Здесь прямо напрашивается сравнение двух ссылок: Ленина и Крупской в Шушенском, и Арманд – в Мезени. Совершенно очевидно, что Владимир Ильич и Надежда Константиновна на берегу Енисея от тоски и одиночества не страдали. Хотя, строго говоря, село Шушенское в еще большей степени заслуживало называться «медвежьим углом», чем уездный городок Мезень. И интеллигенции там практически никакой не было, и ссыльных не 300 человек, а буквально раз-два и обчелся: эстонец Энгберг и поляк Проминский. Правда, иногда наезжали в гости из окрестных сел товарищи по петербургскому «Союзу борьбы».

Думаю, здесь играло очень большую роль то, что Ульяновы были в ссылке вдвоем. Семья в каком-то смысле составляет самодостаточное целое, и ее члены могут достаточно полноценно существовать и в относительной изоляции от окружающих. Кроме того, Владимир Ильич и Надежда детей не имели, домашним хозяйством вообще не занимались, имея в помощь тещу и прислугу, и поэтому могли целиком отдаваться прогулкам, охоте, рыбалке и литературному труду. Как отдыху, так и работе благоприятствовал благодатный климат Минусинской котловины с не слишком морозной зимой и теплым летом. Арктическая же тундра Мезени, суровый климат сами по себе действовали на ссыльных угнетающе. Но, наверное, еще важнее было то, что большую часть ссылки Инесса провела одна. Владимир жил вместе с ней в Мезени всего четыре месяца. Главное же, Инесса все-таки была во многом иным человеком, чем Крупская и Ленин. Она имела детей, очень любила их всех и очень без них тосковала. Революция значила для Инессы очень много, но преданность делу революции не была у нее столь всепоглощающей, как у вождя и его супруги (у Надежды Константиновны, впрочем, преданность мужу и преданность революции, по сути, совпадали). Арманд гораздо больше рефлектировала, отвлекалась размышлениями на темы эстетические и этические, порой ощущала раздвоенность и даже некоторое отчуждение от товарищей по партии. До самой смерти она сохранила самые теплые чувства к первому мужу, от революции, в общем-то, далекому, тогда как для Ленина и Крупской дружеские отношения не только с политическими противниками, но и с людьми, к политике и революции более или менее равнодушными, были просто невозможны.

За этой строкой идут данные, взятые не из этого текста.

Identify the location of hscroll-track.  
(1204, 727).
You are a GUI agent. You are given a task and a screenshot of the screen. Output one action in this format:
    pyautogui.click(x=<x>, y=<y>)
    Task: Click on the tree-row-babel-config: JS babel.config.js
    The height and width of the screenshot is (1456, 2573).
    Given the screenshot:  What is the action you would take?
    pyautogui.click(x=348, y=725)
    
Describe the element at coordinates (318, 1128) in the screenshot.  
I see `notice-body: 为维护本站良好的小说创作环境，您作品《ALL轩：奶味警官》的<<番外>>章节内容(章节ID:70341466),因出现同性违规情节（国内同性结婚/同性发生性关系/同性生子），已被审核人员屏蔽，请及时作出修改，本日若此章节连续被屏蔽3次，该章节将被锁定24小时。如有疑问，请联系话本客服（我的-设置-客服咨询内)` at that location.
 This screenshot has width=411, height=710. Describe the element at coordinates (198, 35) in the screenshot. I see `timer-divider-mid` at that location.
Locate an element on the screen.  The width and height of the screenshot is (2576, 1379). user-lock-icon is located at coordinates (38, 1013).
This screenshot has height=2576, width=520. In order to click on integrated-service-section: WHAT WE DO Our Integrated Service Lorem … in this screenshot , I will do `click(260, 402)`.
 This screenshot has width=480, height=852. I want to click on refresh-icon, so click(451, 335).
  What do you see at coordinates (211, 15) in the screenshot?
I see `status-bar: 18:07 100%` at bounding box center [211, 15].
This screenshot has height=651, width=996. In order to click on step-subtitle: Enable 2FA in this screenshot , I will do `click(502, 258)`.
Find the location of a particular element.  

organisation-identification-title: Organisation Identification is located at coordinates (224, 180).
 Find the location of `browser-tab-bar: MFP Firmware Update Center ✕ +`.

Инесса благодарила недавно уехавшего Владимира за то, что тот подробно описал в письме свою встречу с детьми: «Я так ярко представила их себе в минуту встречи». И уже вырвавшись из Мезени, в письме к нему объясняла, как она стала социал-демократкой: «…Я на этот путь пошла позже других – марксизм для меня был не увлечением молодости, а завершением длительной эволюции справа налево (от либеральных начинаний к революционной борьбе. – Б. С.). На последних ступенях этой эволюции ты немало сделал для меня – благодаря тебе я многое усвоила и поняла лучше и скорее, потому что ты сам так верно и глубоко, так вдумчиво вникал в разные вопросы марксизма».

Арманд удалось бежать из Мезени только 20 октября 1908 года. Она смогла попасть в группу польских рабочих, уезжавших из Мезени на родину в связи с окончанием срока ссылки. Первое письмо Инесса послала Владимиру Арманду из Москвы 10 ноября: «Мой дорогой Володя, итак, я выбралась из окраины и нахожусь наконец в центре и с восторгом прислушиваюсь к шуму движущихся экипажей, к сутолоке толпы, смотрю на высокие многоэтажные дома, на трамваи, даже на извозчичьи клячи. Милый город, как я люблю тебя, как тесно связана с тобой всеми фибрами своего существа. Я твое дитя и нуждаюсь в твоей суете, в твоем шуме, в твоей сутолоке, как рыба нуждается в воде… Чувствую себя недурно, в общем, очень радостно и возбужденно, хотя, несмотря на то, что нахожусь здесь уже около недели, никак не отдохну; но отдохну, конечно».